Gnowangerup is a town located 61 km south-east of Katanning in the Great Southern region of Western Australia.

==Etymology==
Gnowangerup is named as the place of the mallee fowl in the Aboriginal Noongar language, being derived from nearby Gnowangerup Creek and Spring, both names being first recorded in 1878. The name means "place where the mallee hen (gnow) nests".

The town was first gazetted under the spelling of Ngowangerupp. Local dissatisfaction with this spelling led to it being altered to Gnowangerup in 1913.

==History==
The traditional owners of the area are the Goreng people of the Noongar nation, who lived on the plains in the area for thousands of years prior to the arrival of European settlers.

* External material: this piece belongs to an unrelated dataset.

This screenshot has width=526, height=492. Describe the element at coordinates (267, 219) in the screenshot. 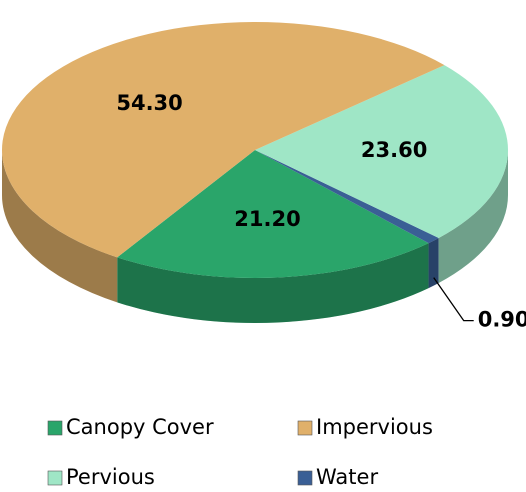

I see `value-label: 21.20` at that location.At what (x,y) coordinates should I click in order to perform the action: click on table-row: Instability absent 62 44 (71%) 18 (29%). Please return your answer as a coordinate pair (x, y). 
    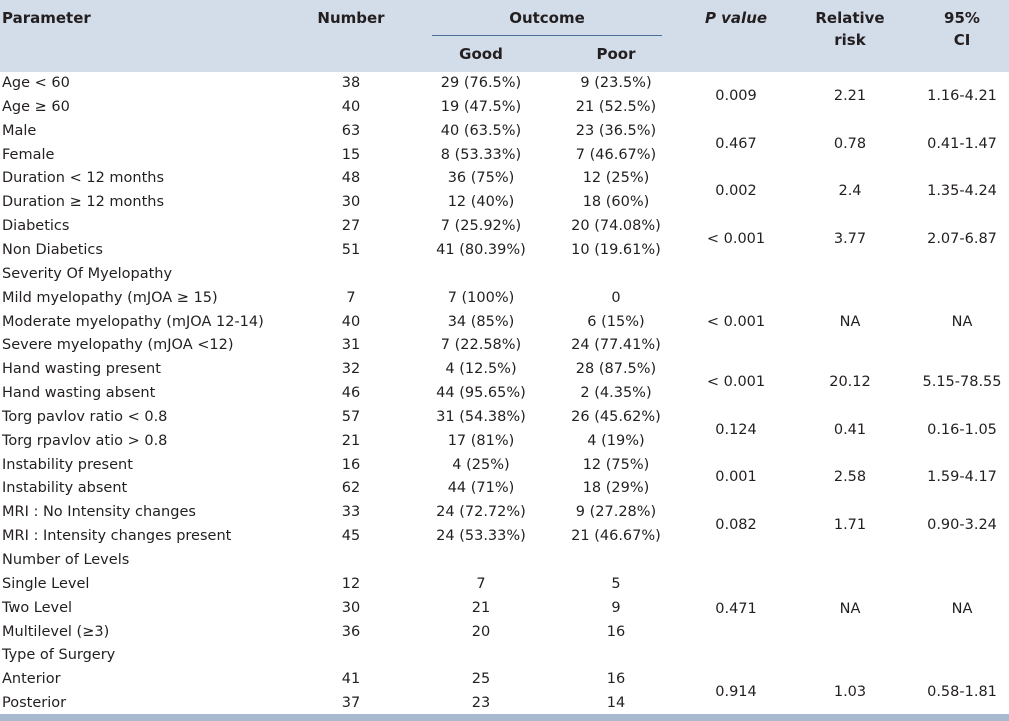
    Looking at the image, I should click on (504, 489).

The townsite was first gazetted in 1908.

Following a severe drought the town was flooded in 1940 after a torrential downpour. The bridge was covered by water, parts of the railway line, the local tennis courts and pavilion were washed away.

==Education==
Gnowangerup State School was opened in November 1908 on a site on the northern edge of town. It is now known as Gnowangerup District High School and caters for students from Kindergarten to Year 10.

==Facilities==
The local Agricultural Hall was opened on 20 July 1910 by Arnold Piesse, MLA for the Katanning electorate.

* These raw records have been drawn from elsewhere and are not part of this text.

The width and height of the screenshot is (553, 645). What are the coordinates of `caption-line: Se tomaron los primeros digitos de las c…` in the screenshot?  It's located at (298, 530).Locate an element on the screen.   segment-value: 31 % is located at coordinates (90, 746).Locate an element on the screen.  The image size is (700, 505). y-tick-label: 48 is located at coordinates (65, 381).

The Ongerup branch railway from Tambellup was open for service to Gnowangerup on 1 July 1912. It was extended to Ongerup on 6 January 1913. Train services east of Gnowangerup ceased on 13 October 1957.

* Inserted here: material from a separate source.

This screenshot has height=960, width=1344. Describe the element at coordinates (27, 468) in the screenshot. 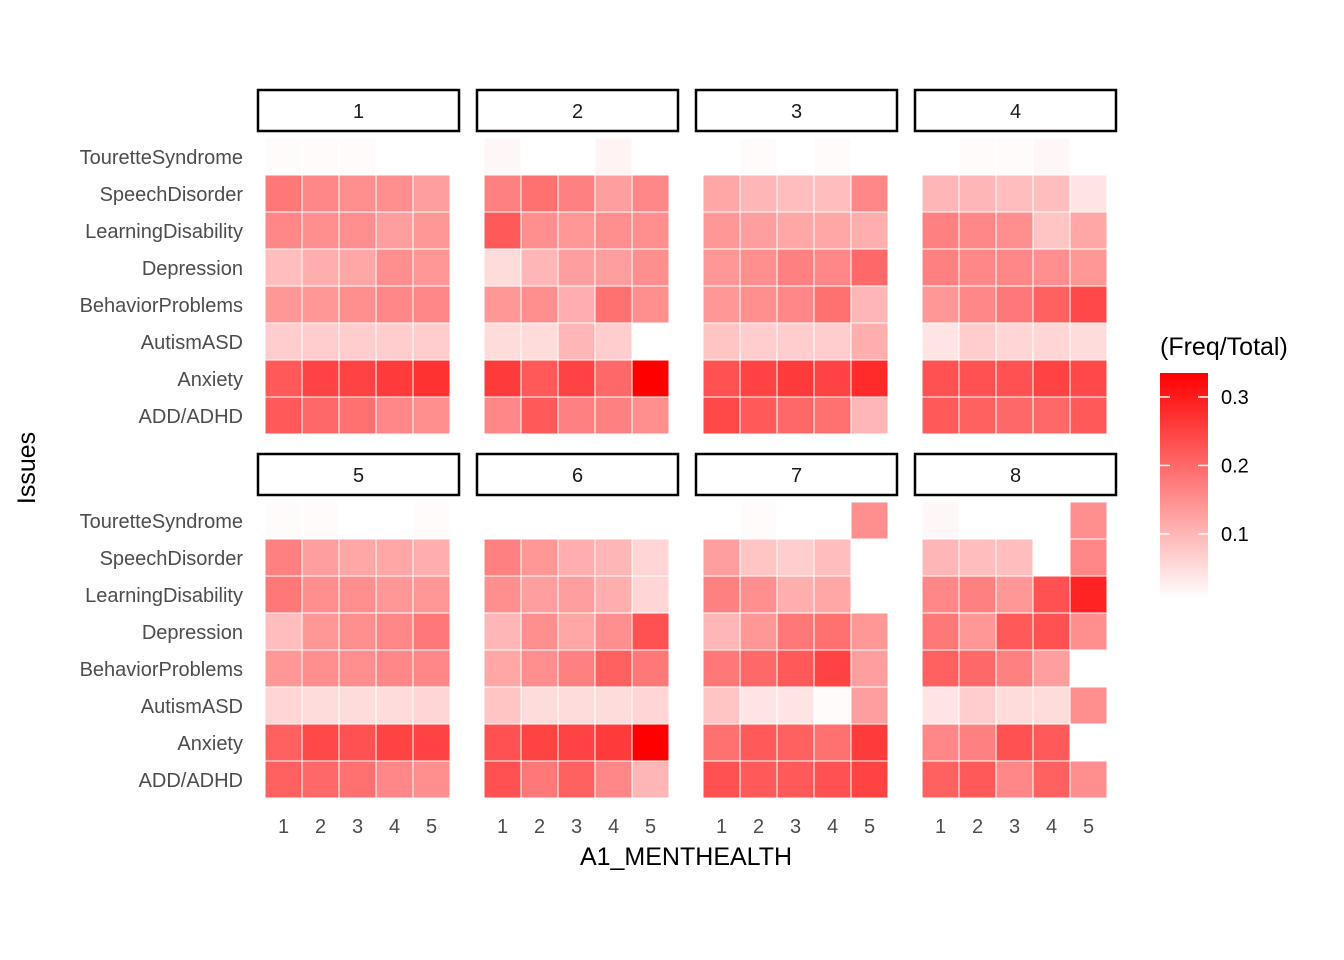

I see `y-axis-title: Issues` at that location.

The War Memorial Hall was opened in 1923, the same year that electric light was being installed. The population of the town in the same year was 1,350 people.

A United Aborigines Mission, Gnowangerup Mission, was established on Muir Hill in 1935 on a 61 ha site to replace the mission run on the Government reserve that ran from 1926 until 1935. The mission ceased operations in 1954 and then reopened as the Agricultural High School for Indigenous Australian boys.

In 1972 the Gnowangerup Noongar Centre was established by the New Era Aboriginal Fellowship operating out of a 1913 former bishop's residence that was also the headquarters of the Gnowangerup Noongar Corporation until 1989. The building was placed on the State Heritage Register. in 2012

==Industry==
The area was being used for cereal cropping and grazing livestock, particularly sheep. The areas around the town were running a flock of around 204,296 sheep in 1917.

The town also consists of a small industrial area where there are many different businesses to support the district's farms.

The surrounding areas produce wheat and other cereal crops. The town is a receival site for Cooperative Bulk Handling.

==Media==
The Gnowangerup Star (1942–2003), also published as the Gnowangerup Star and Tambellup Ongerup Gazette (1915–1942), was a weekly English language newspaper published in Gnowangerup.